Case No. 17-778 | 6th Cir.
Preview by Boseul (Jenny) Jeong, Online Editor
When the district court was sentencing Petitioner, it found that Michigan’s crime of third-degree home invasion was the “functional equivalent of generic burglary” which qualifies as a “violent felony” under the Armed Career Criminal Act (“ACCA”). United States v. Quarles, 850 F.3d 836, 837–38 (6th Cir. 2017). The Sixth Circuit affirmed, finding that the Michigan’s third-degree home invasion was “categorically equivalent to generic burglary.” Id. at 837.
In Taylor v. United States, the Court laid out three elements of burglary: “[1] an unlawful or unprivileged entry into, or remaining in, [2] a building or other structure, [3] with intent to commit a crime.” 495 U.S. 575, 598–99 (1990). Quarles came down to the question of when an intent to commit a crime should be present under the definition of generic burglary presented in Taylor. Petitioner argues that the intent to commit a crime must be present at the time of the first unlawful entry, and Respondent argues that the intent only need to be formed at some point during unlawful presence.
Both parties argue that the plain meaning of the word is in their favor. Petitioner emphasizes the parallel between the word “entry” and “remaining,” and argues that reading “remaining” to signify a continuous condition will make the “entry” part superfluous. On the other hand, Respondent emphasizes that the dictionary definitions and common usage of the word “remain” refer to a continuous activity.
The parties’ interpretations differ regarding Congress’s purpose in ACCA. Petitioner argues Congress intended to reserve stringent penalties for “a small number” of dangerous career criminals.
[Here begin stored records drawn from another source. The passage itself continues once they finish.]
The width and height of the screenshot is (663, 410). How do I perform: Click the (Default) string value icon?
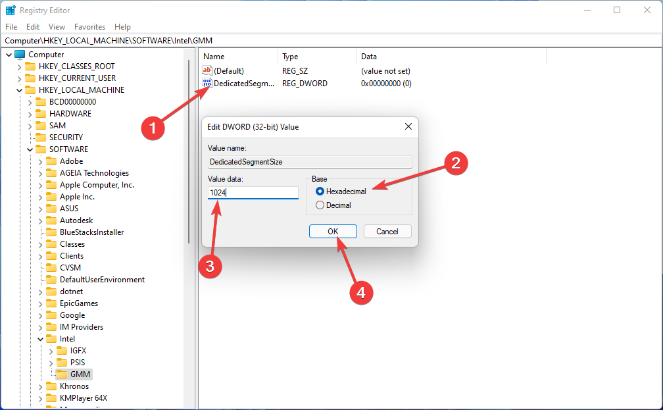(x=207, y=70)
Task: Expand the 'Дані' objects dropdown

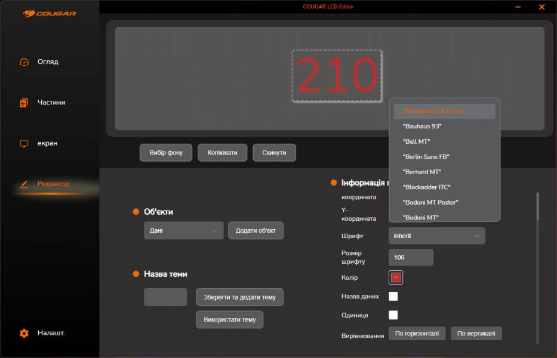Action: tap(183, 231)
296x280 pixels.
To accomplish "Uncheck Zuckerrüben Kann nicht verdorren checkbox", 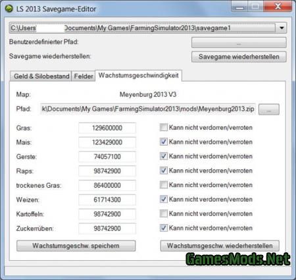I will click(164, 228).
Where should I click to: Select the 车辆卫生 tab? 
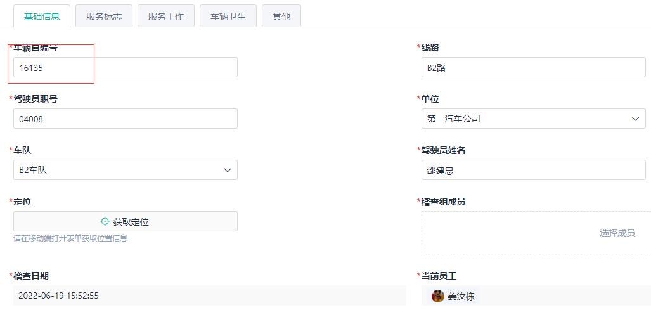tap(228, 16)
Brief for the Petitioner at 4, Quarles v. United States, No. 17-778 (U.S. filed Feb. 20, 2019) (quoting Taylor, 495 U.S. at 583). Meanwhile, Respondent points out that ACCA acknowledged “an invasive crime that presents a substantial risk of a violent encounter in an enclosed private space.” Brief for Respondent at 9, Quarles, No. 17-778 (U.S. filed Mar. 22, 2019) (citing Taylor, 495 U.S. at 581, 588).
On the other hand, Respondent argues Congress aimed to capture the meaning used in most states’ criminal codes. Respondent went further by saying no states have definitely adopted Petitioner’s interpretation at the time of ACCA’s enactment and more states thus far have explicitly adopted the interpretation that intent may form at any point. Petitioner responds that there is no proof that “most States” abandoned this interpretation.
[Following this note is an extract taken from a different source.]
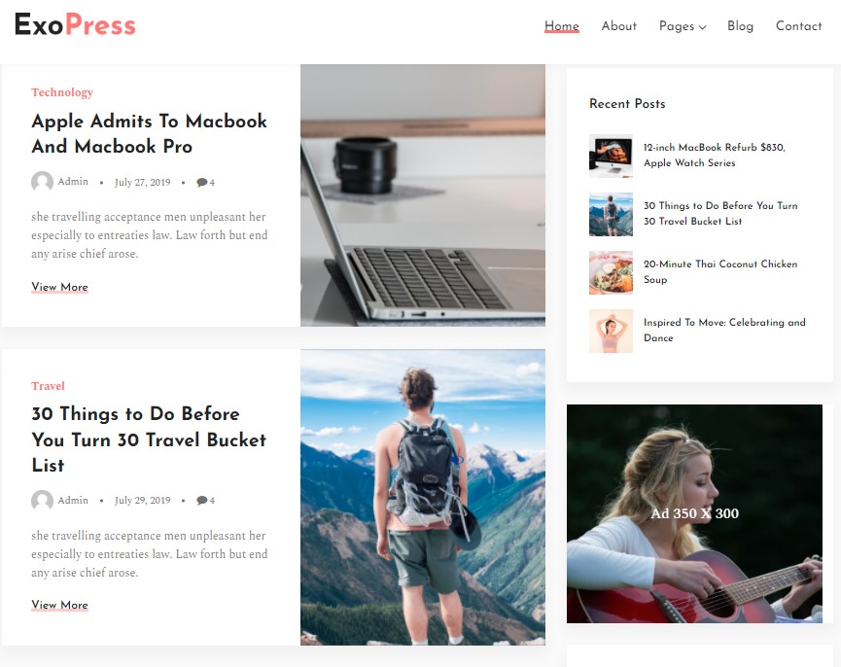Image resolution: width=841 pixels, height=667 pixels.
Task: Click the Inspired To Move dance thumbnail
Action: pos(611,331)
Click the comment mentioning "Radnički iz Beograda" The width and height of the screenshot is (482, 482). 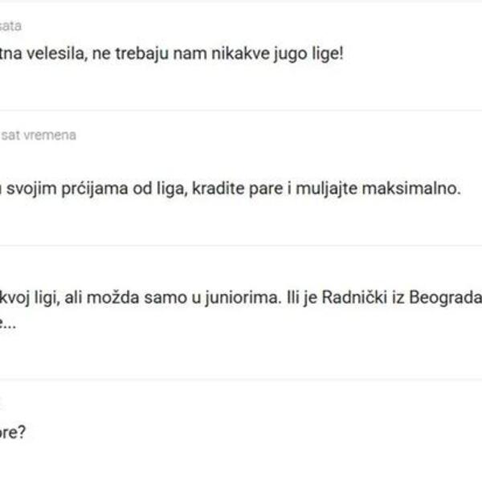point(241,300)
Lastly, Petitioner argues for the application of the rule of lenity and brings up due process concerns. Respondent once again emphasizes that Congress intended a “generic meaning” of the term burglary and disregards Petitioner’s approach as muddling the meaning with an “arcane and counterintuitive distinction.” Brief for Respondent at 10, Quarles, No. 17-778 (U.S. filed Mar. 22, 2019).
Circuits are split on this issue. Two circuits held that the intent is required at the first unlawful act and four circuits held that the formation of intent during the unlawful remaining is sufficient.